> _Work to complete_
1/ Rewrite the Fitch bond rating notice below from "The CTF bonds are payable" up to and including "materially affected coverage.", substituting "transfers" for "diversions".
2/ Pick up the Fitch bond rating notice below after its final sentence and write what comes next.

> _Document_
■ ■ ■ ■
Fitch Affirms MI Trunk Line Fund and Comprehensive Transp Fund Bonds at 'AA'; Outlook Stable

NEW YORK--()--Fitch Ratings has affirmed the 'AA' ratings on the following state of Michigan state trunk line fund (TLF) and comprehensive transportation fund (CTF) bonds rated by Fitch, consisting of:

--$317 million TLF bonds series 2006 and refunding bonds series 1998A, 2004, 2005B;

--$74 million CTF bonds series 2003, 2006 and refunding bonds series 2009.

The Rating Outlook is Stable.

SECURITY

The TLF bonds are payable from a pledge of and first lien on funds deposited into the state TLF, consisting of a portion of Michigan transportation fund (MTF) revenues, currently at 39.1% after certain other distributions.

The CTF bonds are payable from a pledge of and first lien on funds deposited into the CTF, consisting of a portion of MTF revenues, currently at 10% after certain other distributions, and a portion of motor vehicle-related sales taxes.

KEY RATING DRIVERS

CONSTITUTIONAL DEDICATION: Highway revenues are constitutionally dedicated to transportation purposes and are received in the MTF, with a portion distributed to the TLF and CTF.

FIRST LIEN ON REVENUES: The TLF bonds are backed by a pledge of and first lien on funds deposited in the TLF. The CTF bonds are backed by a pledge of and first lien on funds deposited in the CTF. Debt service has a first priority claim on TLF and CTF revenues. There is a long history of specific revenue allocations to the CTF, although there have also been various diversions for other state purposes. These diversions have not materially affected coverage.
■ ■ ■ ■
> _Data provided_
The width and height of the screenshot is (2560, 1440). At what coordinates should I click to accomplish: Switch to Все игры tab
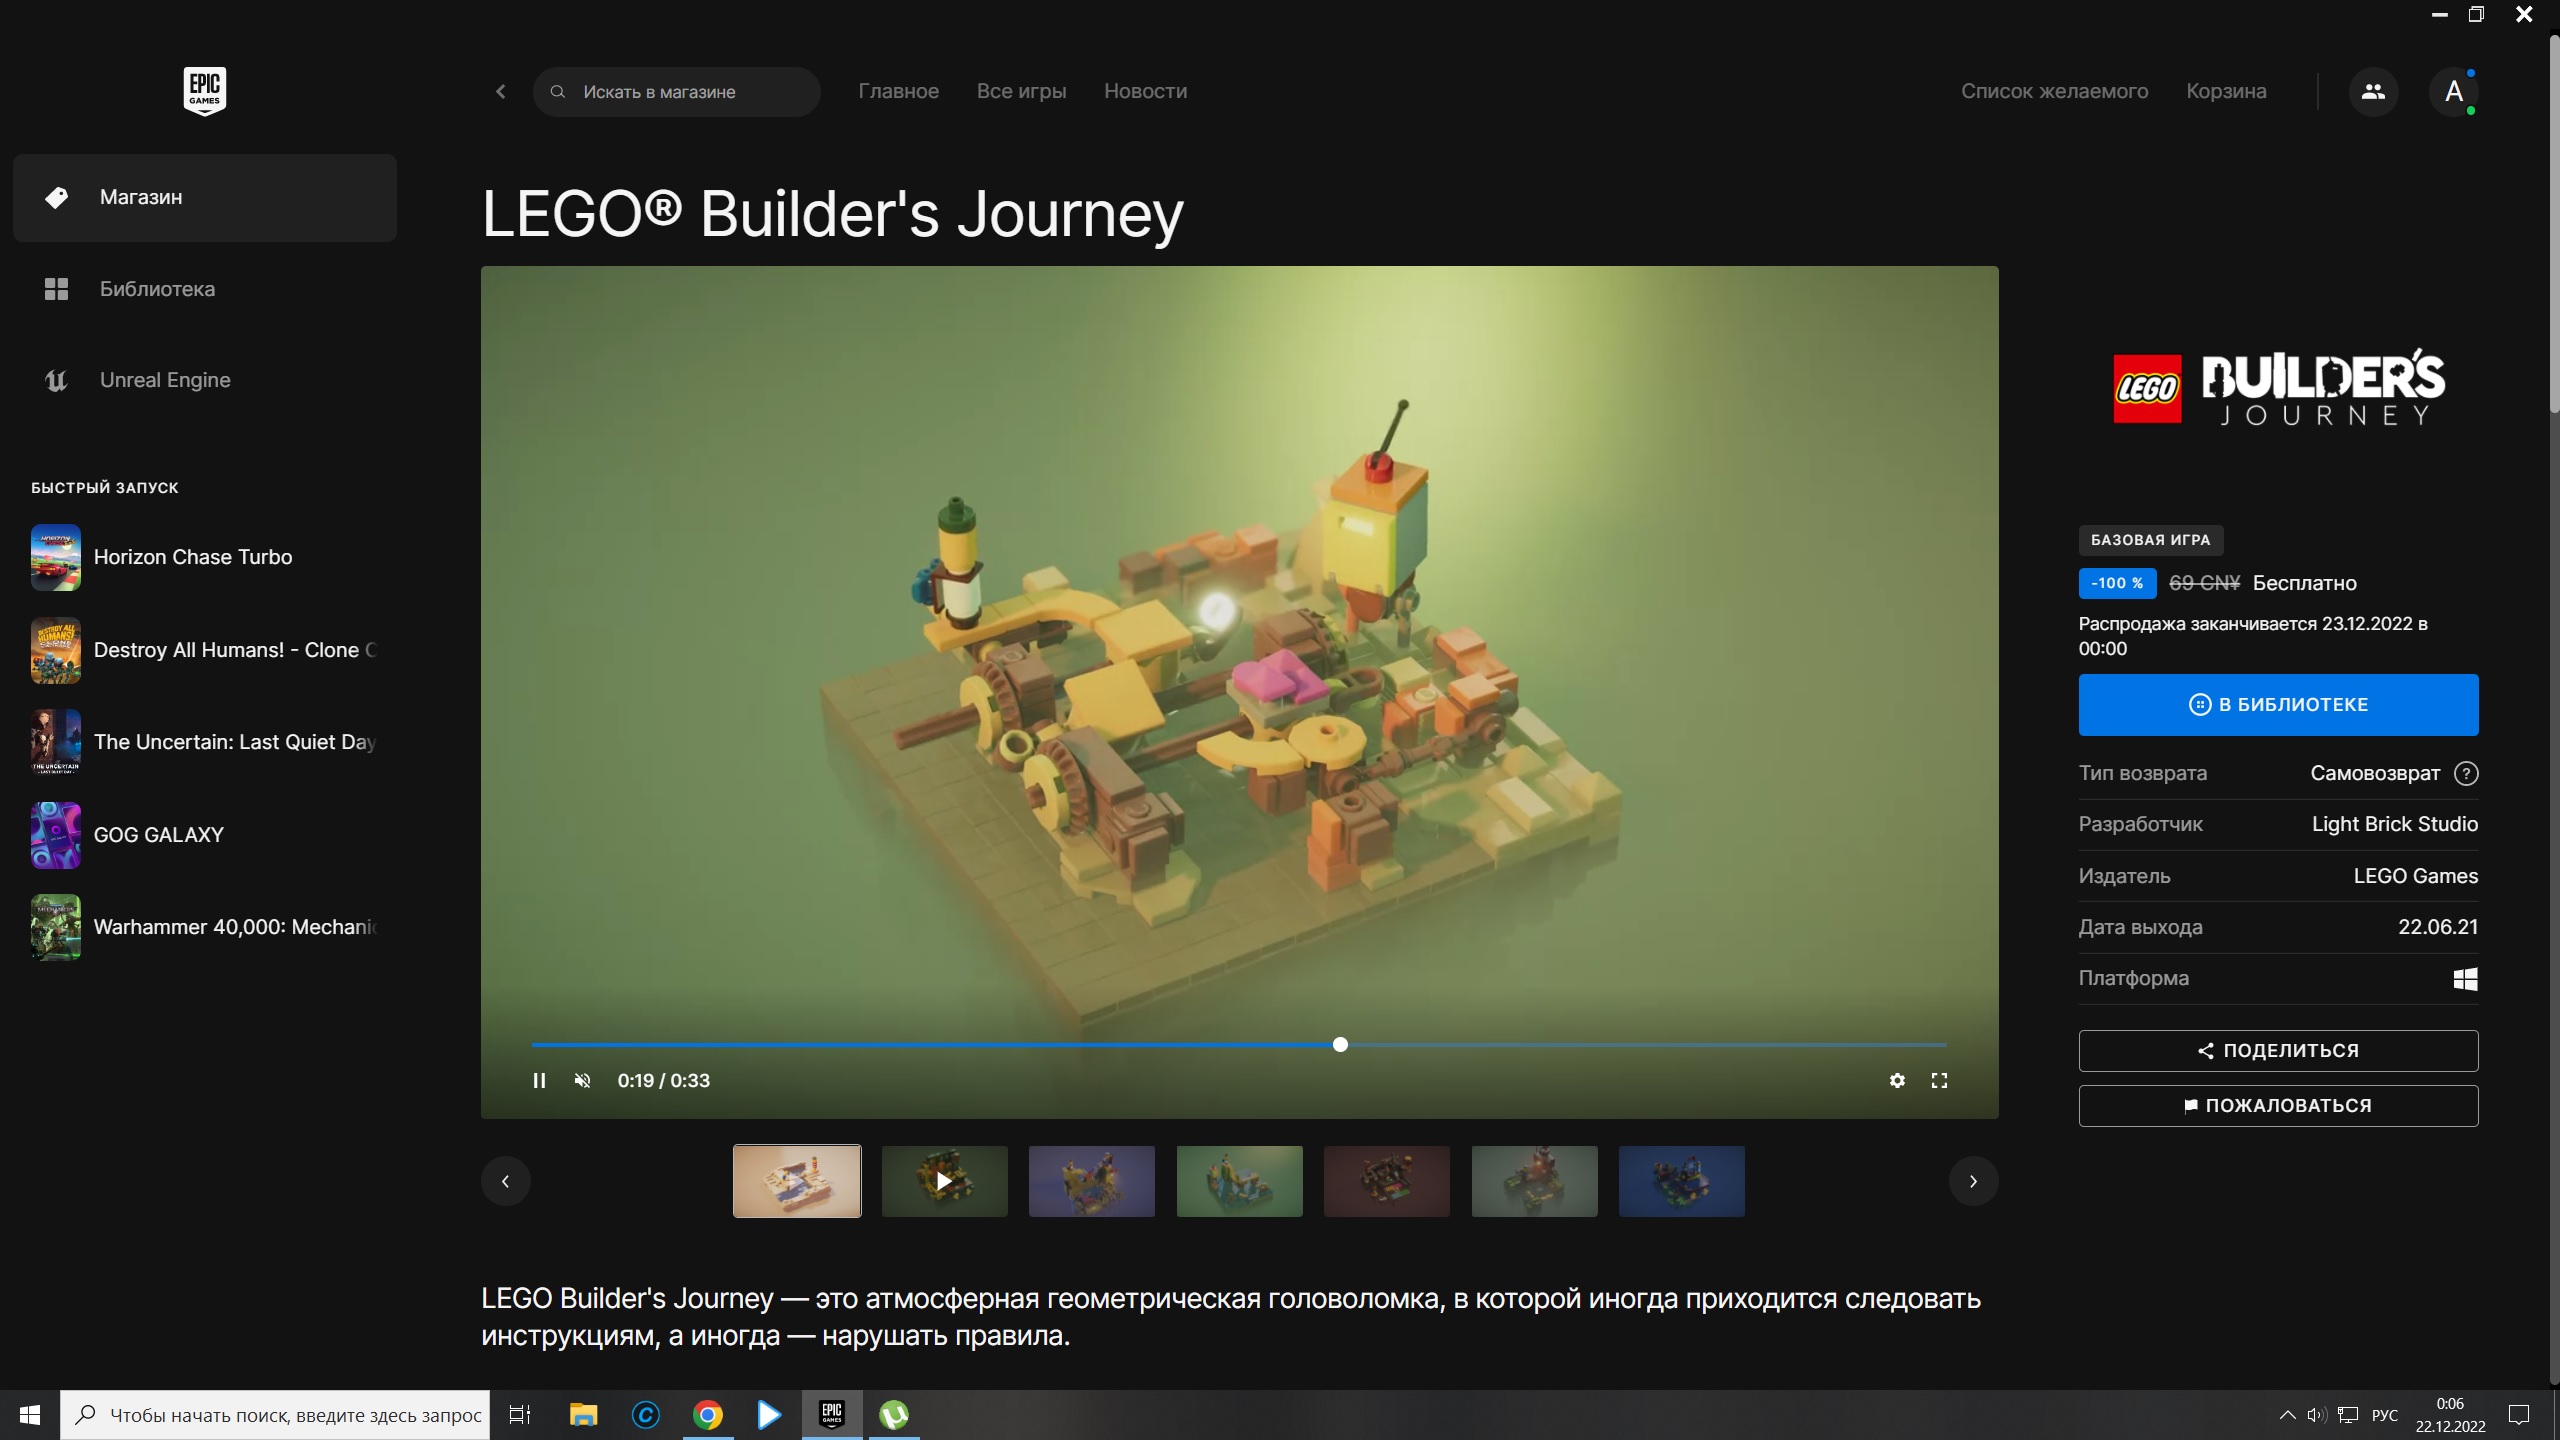[1021, 91]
■ ■ ■ ■
> _Results for each task_
1/
The CTF bonds are payable from a pledge of and first lien on funds deposited into the CTF, consisting of a portion of MTF revenues, currently at 10% after certain other distributions, and a portion of motor vehicle-related sales taxes.

KEY RATING DRIVERS

CONSTITUTIONAL DEDICATION: Highway revenues are constitutionally dedicated to transportation purposes and are received in the MTF, with a portion distributed to the TLF and CTF.

FIRST LIEN ON REVENUES: The TLF bonds are backed by a pledge of and first lien on funds deposited in the TLF. The CTF bonds are backed by a pledge of and first lien on funds deposited in the CTF. Debt service has a first priority claim on TLF and CTF revenues. There is a long history of specific revenue allocations to the CTF, although there have also been various transfers for other state purposes. These transfers have not materially affected coverage.

2/
STRONG COVERAGE: Coverage of TLF and CTF debt service has been historically strong and is expected to remain so. Coverage has been in excess of the additional bond issuance requirement of 2x coverage and the policy target of 4x.

ECONOMICALLY SENSITIVE REVENUES: Transportation-related revenues have been sensitive to broader economic performance. Near-term projections for MTF revenues indicate modest base growth.

RATING SENSITIVITIES

CONTINUED SOLID COVERAGE: The rating is sensitive to continued solid debt service coverage by pledged revenues.

CREDIT PROFILE

The 'AA' ratings on Michigan's state TLF and CTF bonds are based on the pledge and first lien on funds deposited into the TLF and CTF, solid debt service coverage, a 2x coverage test for additional bonds, and the constitutional dedication of motor vehicle-related revenues for transportation purposes. Transportation revenues are economically sensitive, though MTF revenues have stabilized and grown moderately in recent years, matching the state's overall economic and revenue improvement. The state's forecast assumes modest annual growth in MTF revenues of about 1% for fiscal years 2015 and 2016.

The TLF bonds are backed by a pledge of and first lien on funds deposited into the TLF, consisting of a statutory distribution of revenues from the MTF of 39.1%, in place since 1951. The MTF receives motor vehicle-related taxes and fees, which are constitutionally dedicated to transportation purposes. About half of MTF revenues are from the motor fuel tax, with most of the remainder registration taxes. TLF revenues in fiscal 2014, which ended on Sept. 30, 2014, included $622.2 million from the MTF and $118.7 million in other receipts, after certain collection, administration and other expenses. Total fiscal 2014 TLF revenues of $740.9 million covered maximum annual debt service (MADS; in fiscal 2017) by 4.6x.

CTF revenues are derived from two revenue streams: a 10% distribution from the MTF after certain deductions and about 4.65% of sales taxes levied on motor vehicles, motor vehicle fuels, and motor vehicle parts. The MTF allocation totaled $165.5 million in fiscal 2014 (62%), with the sales tax portion at $102.0 million (38%). Total fiscal 2014 CTF revenues of $267.5 million covered MADS (in fiscal 2017) by 11.5x.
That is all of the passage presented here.